Background technology
Time series forecasting is the hot issue in System Discrimination field, is with a wide range of applications, by many scholars
With the concern of researcher.Simultaneously as probabilistic increase, multi-step prediction encounters huge challenge.Multi-step prediction is frequent
Some elementary tactics are used, such as iterative method and direct method.
In the strategy based on iterative method, a step advanced prediction is calculated first, is then based on a step advanced prediction value and is come in advance
Survey other data.On the other hand, in the strategy based on direct method, can be estimated according to identical forecast model a step it is advanced or
Multistep advance value.Generally, an important factor for accumulated error is precision of prediction in influence iterative method, and it is then direct method to calculate cost
In need consider an important factor for.

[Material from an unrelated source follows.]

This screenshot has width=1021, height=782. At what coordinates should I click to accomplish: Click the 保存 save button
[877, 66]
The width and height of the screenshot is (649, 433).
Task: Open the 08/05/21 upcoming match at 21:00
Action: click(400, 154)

In addition some other algorithms, such as multiple-input and multiple-output (MIMO) method and DirRec strategies are also proposed,
And multiple-input and multiple-output (MISMO) forecast model etc..In MIMO and MISMO algorithms, main thought be obtain it is higher pre-
Survey precision.Meanwhile these methods all have higher calculating cost.In MISMO algorithms, initial predicted task is generally changed
For subtask, and then output is calculated using optimal solution, wherein algorithm complex is a key issue.
At present in document disclosed in foreign countries, document [1] .A.Sorjamaa and A.Lendasse, " Time series
prediction using DirRec strategy,"European Symposium on Artificial Neural
Networks Bruges (Belgium), 26-28April2006. propose DirRec strategies;Document [2] .G.Bontempi, "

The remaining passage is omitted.